GhostFetch is configured via environment variables.

| Variable | Default | Description |
| :--- | :--- | :--- |
| `MAX_CONCURRENT_BROWSERS` | `2` | Max concurrent browser contexts |
| `MIN_DOMAIN_DELAY` | `10` | Seconds between requests to same domain |
| `GHOSTFETCH_PORT` | `8000` | Port for the API server |
| `PROXY_STRATEGY` | `round_robin` | `round_robin` or `random` |

**Proxies:**
Create a `proxies.txt` file in the working directory with one proxy per line:
`http://user:pass@host:port`

---

## 📈 Advanced Usage

For GitHub integration, MCP Server configuration (Claude Desktop), and production deployment guides (Docker Compose, Proxy strategies), please see:

👉 **[Advanced Usage & Deployment Guide](docs/advanced_usage.md)**

---

## 🛠 Troubleshooting

*   **Browser Executable Missing**: Run `playwright install chromium`.
*   **Timeouts**: Increase `timeout` in request or `SYNC_TIMEOUT_DEFAULT` env var.
*   **Memory Issues**: Reduce `MAX_CONCURRENT_BROWSERS`.

---

## 🤝 Contributing

PRs welcome.

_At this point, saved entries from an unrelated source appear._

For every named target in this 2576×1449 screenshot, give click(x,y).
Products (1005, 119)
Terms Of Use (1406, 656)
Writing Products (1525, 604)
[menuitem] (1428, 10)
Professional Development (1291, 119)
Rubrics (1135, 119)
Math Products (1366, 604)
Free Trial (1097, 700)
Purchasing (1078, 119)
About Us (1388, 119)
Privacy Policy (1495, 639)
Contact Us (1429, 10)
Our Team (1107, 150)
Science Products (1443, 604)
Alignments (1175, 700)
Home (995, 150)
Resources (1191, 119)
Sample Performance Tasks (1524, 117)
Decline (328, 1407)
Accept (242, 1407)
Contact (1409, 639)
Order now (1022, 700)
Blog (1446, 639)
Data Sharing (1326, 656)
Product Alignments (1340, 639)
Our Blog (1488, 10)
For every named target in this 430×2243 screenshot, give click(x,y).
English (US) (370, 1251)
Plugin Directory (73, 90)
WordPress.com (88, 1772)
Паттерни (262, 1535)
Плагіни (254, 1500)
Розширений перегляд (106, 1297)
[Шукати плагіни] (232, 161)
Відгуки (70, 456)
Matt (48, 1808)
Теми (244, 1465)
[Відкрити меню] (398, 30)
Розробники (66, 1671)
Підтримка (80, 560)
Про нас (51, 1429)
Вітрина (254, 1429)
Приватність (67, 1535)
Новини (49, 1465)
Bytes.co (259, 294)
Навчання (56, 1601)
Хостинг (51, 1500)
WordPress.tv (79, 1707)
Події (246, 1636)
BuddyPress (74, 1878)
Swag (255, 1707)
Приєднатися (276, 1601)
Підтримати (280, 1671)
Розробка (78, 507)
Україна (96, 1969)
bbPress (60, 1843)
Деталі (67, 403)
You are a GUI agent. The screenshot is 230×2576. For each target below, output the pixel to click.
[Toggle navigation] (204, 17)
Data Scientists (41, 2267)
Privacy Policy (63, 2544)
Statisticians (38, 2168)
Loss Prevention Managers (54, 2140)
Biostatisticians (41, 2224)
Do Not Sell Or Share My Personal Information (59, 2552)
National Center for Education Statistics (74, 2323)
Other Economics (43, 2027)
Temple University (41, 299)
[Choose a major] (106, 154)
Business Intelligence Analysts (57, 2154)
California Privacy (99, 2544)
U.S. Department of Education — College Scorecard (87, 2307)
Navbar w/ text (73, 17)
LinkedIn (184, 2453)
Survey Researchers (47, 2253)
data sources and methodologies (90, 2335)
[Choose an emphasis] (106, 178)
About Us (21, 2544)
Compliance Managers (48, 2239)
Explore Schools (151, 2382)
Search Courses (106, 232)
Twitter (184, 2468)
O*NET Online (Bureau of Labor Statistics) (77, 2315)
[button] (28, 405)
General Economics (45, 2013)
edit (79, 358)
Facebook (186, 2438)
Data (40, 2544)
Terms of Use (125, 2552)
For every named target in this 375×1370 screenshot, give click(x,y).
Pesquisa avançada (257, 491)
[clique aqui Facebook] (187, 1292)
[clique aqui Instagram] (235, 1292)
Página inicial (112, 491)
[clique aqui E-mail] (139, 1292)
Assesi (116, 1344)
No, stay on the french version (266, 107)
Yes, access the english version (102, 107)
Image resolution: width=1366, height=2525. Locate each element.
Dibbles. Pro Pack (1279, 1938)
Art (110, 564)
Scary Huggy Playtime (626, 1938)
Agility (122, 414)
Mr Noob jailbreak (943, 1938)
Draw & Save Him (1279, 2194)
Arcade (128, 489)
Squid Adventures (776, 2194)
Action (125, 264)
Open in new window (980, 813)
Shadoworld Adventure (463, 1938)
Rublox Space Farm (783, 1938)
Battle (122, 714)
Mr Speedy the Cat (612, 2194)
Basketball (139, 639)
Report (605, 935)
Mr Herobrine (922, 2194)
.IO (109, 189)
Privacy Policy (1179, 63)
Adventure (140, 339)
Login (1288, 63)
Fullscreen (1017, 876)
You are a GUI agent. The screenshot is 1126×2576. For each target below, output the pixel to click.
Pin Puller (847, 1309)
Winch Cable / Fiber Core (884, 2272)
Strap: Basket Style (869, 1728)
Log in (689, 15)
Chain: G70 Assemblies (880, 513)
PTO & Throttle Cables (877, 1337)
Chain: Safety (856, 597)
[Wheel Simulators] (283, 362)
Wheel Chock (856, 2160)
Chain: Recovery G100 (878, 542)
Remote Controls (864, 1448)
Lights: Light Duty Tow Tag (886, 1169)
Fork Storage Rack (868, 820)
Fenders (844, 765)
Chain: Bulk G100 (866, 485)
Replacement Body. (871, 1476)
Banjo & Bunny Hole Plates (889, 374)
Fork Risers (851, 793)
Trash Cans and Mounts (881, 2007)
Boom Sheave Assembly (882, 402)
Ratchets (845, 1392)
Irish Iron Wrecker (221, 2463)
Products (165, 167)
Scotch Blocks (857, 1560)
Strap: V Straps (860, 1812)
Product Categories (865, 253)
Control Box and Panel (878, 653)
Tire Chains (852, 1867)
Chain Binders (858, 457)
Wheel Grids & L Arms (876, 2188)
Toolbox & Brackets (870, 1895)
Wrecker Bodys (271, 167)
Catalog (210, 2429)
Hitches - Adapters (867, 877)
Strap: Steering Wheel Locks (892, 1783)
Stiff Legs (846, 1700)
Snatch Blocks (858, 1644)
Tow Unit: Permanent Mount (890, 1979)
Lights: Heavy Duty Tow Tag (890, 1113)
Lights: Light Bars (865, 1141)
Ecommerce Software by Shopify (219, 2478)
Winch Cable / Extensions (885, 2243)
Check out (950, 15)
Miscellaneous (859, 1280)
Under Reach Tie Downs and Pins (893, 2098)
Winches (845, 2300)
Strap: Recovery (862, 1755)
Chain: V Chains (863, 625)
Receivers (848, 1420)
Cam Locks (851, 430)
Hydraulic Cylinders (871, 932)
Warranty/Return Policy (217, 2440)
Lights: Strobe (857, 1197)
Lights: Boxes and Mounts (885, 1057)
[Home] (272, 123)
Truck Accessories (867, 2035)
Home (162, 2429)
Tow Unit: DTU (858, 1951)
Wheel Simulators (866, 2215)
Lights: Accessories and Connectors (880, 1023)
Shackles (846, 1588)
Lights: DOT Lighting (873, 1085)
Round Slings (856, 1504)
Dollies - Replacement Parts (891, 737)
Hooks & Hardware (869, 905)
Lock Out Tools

Open an issue for major changes.

---

## ⚠️ Legal Disclaimer

**For educational and research purposes only.**
Users are responsible for complying with the Terms of Service, robots.txt, and applicable laws of the websites they access. This tool should not be used for unauthorized scraping or circumventing security measures in violation of law.

---

## License
MIT License. See [LICENSE](LICENSE) for details.